The company offered several beverage lines that promoted a natural lifestyle including organic, all-natural, calorie-free, and tea soda brands. The southwestern look and feel of the artwork on the soda cans was reminiscent of the company's roots in New Mexico. The original line of all natural sodas was introduced in 1983. It also manufactured a line of energy drinks. Its products were available throughout the US and Canada in natural food and grocery store markets.

== Sodas ==
===Cane Sugar Soda ===
This soda line came in cans. It was made of all-natural ingredients and is free of high fructose corn syrup, caffeine and preservatives. Blue Sky listed eight flavors of Cane Sugar sodas on their website: Lemon Lime, Root Beer, Ginger Ale, Dr. Becker, Cream Soda, Cola, Cherry Vanilla, and Black Cherry. Other flavors that have been available previously include Wild Raspberry, Orange Creme, Grapefruit, and Grape.

===Fountain Sodas===
Like their canned sodas, their fountain soda line was made with cane sugar and is free of high fructose corn syrup. The following fountain flavors were offered: Lemonade, Root Beer, Ginger Ale, Blood Orange, Orange Mango, Cola, and Black Cherry.

=== Blue Sky Zero Sugar ===
Blue Sky Beverage Company launched a zero-calorie, all-natural soft drink line named Blue Sky Free in 2009. As of 2020, this line is now known as Blue Sky Zero Sugar. It is sweetened with stevia leaf extract and erythritol. It comes in several flavors: Cherry Vanilla, Lemon Lime, Ginger Ale, Root Beer, and Cola.

=== Blue Sky Organic Soda ===
Blue Sky Organic Soda is made exclusively from organic ingredients and contains no caffeine or preservatives. Blue Sky has offered five flavors of organic sodas: Black Cherry Cherish, Root Beer Encore, Orange Divine, New Century Cola, and Ginger Ale. As of 2020, this product is no longer listed on the official website.

=== Blue Sky Tea Soda ===
Blue Sky Tea Soda is all-natural with 35 mg of antioxidant ECGC in every serving. It comes in four flavors: Imperial Lime, Raspberry, Pomegranate, and Peach Mist. As of 2020, this product is no longer listed on the official website.

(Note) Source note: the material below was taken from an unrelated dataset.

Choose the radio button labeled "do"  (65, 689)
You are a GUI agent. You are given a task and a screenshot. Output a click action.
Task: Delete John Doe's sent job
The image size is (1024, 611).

=== Blue Sky Premium Ginseng Soda ===
Blue Sky Premium Ginseng Soda is all-natural with 200 mg of Panax Ginseng. It comes in 4 flavors: Creamy Root Beer, Cola, Pomegranate, and Jamaican Ginger Ale. As of 2020, this product is no longer listed on the official website.

== Energy drinks ==
Blue Sky Beverage Company manufactures also several different energy drinks. "Blue Energy" is an energy drink similar to Red Bull. "Juiced Energy" contains 50% juice. Both "Blue Energy" and "Juiced Energy" come in both 16oz. and 8.3oz cans. "Cafe Energy" is a line of indulgent natural coffee energy drinks that comes in Vanilla Sky and Mocha flavors. "Cafe Energy" is packaged in 15oz. cans.

=== Blue Sky Shots ===
Blue Sky introduced a line of three natural-functional shots in 2.5 oz. shot bottles in 2010. Blue Energy shot is a natural-energy shot with the same functional ingredients as the original Blue Energy drink. Blue Sky Defense Shot with Energy Support is 100% Fruit Juice with the power of Blueberry Mangosteen and a unique functional blend including 1000% DV Vitamin C. Blue Sky Defense Shot with Immune Support is 100% fruit juice with the power of Acai Pomegranate and a unique functional blend, including 400 mg of Echinacea.

== Retired products ==
Blue Sky Lite was a low-calorie beverage line sweetened with Lo Han that the company discontinued in 2008. "Blue Sport" was a line of natural thirst quenchers similar to Gatorade that the company discontinued in 2009.

== Marketing ==
Blue Sky launched a word-of-mouth marketing program called "Wanderers" in 2010.

== Save Pets Send Tabs Program ==
Blue Sky products were made with blue tabs rather than the traditional silver ones. Under the Save Pets Send Tabs program, Blue Sky Beverage Company donated $0.10 to the Humane Society for every blue tab the company received. The program ran from 2005 to 2007.

The new Save Pets Send Tabs program ran from August 2010 until January 2012. The Blue Sky Beverage Company donated $0.05 to the Petfinder.com Foundation for every Blue Sky blue tab received.